According to this, we would probably be looking at 24" wide windows in the posted example. The height is about 2.5 widths (by pinched finger approximation on the image), so we will choose 24x60 from the standard matrix.
20" width maximum, so you will have to fold over on side to pull this off as a single panel. Fold in only the 4" you absolutely must, and that leaves you with 16" you can engrave in one shot, and 8" in the second shot. Split the difference for even halves and you are folding in 6" each time, to enable engraving of the left or right 12" in each go.
Now, if your material is only 3/16" thick, you can use the passthrough for this and not worry about the other dimension. But I don’t know if 3/16" is adequate for blackout results. So I will assume it isn’t and anyone who does this will have to fold for height as well as width.
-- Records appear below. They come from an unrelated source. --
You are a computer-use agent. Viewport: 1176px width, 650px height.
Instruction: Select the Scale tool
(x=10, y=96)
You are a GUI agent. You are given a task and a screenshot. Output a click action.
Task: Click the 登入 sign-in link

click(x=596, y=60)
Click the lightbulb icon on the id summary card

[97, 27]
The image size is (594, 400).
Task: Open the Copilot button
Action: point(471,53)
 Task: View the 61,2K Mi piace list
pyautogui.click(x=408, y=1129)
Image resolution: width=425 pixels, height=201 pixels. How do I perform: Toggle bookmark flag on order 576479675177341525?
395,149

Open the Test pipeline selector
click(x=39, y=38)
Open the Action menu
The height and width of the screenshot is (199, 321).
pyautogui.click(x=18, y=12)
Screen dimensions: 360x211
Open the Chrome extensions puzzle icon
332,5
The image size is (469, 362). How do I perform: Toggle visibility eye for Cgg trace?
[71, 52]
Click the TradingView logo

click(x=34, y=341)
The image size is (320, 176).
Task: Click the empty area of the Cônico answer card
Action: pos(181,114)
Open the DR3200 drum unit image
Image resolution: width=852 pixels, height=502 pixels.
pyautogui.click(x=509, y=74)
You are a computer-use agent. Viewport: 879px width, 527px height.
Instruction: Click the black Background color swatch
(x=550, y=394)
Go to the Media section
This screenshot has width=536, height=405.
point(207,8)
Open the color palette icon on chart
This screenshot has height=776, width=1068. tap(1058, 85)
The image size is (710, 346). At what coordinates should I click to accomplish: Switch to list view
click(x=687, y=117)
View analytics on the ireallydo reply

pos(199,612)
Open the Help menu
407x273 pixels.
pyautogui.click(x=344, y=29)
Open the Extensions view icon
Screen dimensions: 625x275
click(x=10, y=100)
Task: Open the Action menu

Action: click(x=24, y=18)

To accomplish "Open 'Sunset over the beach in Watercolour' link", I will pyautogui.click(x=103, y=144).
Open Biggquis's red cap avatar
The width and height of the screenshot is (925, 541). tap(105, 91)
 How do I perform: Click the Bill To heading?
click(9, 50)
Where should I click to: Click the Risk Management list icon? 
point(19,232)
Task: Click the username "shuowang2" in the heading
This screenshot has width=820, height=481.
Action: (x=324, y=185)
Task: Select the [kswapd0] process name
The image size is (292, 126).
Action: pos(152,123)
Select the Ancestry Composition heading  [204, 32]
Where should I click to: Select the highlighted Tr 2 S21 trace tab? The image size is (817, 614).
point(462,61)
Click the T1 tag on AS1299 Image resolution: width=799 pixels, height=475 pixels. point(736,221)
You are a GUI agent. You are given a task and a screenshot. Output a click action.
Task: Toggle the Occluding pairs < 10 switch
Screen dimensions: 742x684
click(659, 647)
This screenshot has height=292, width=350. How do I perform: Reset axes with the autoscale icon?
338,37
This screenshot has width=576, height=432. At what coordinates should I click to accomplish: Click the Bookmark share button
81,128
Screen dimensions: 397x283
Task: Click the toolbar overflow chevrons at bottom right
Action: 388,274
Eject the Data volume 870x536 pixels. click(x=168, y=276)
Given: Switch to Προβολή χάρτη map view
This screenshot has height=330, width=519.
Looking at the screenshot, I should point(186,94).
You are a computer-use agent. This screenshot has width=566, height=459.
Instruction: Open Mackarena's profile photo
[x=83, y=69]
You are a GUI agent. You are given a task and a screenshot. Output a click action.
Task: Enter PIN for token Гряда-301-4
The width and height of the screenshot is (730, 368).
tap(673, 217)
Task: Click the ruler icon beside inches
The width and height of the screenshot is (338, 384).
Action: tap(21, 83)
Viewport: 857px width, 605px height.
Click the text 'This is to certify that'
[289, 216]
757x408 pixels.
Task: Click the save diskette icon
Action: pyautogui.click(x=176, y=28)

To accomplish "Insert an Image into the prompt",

To get 60" into the 12" available will take quite a few more segments, and likely many folds. Let’s assume you work in 5" segments, so that removes your front 5" from available work space and leaves you with the back 7" (PRU crew… can you confirm at least 5" of available space behind the honeycomb? Sounds semi-reasonable, but possibly too large)
So, to engrave the top of the curtains you would need to have 10 folds worth of material rolled up in the front end. Absolutely would have to be a roll, since folding 10 times doesn’t exactly work with most materials.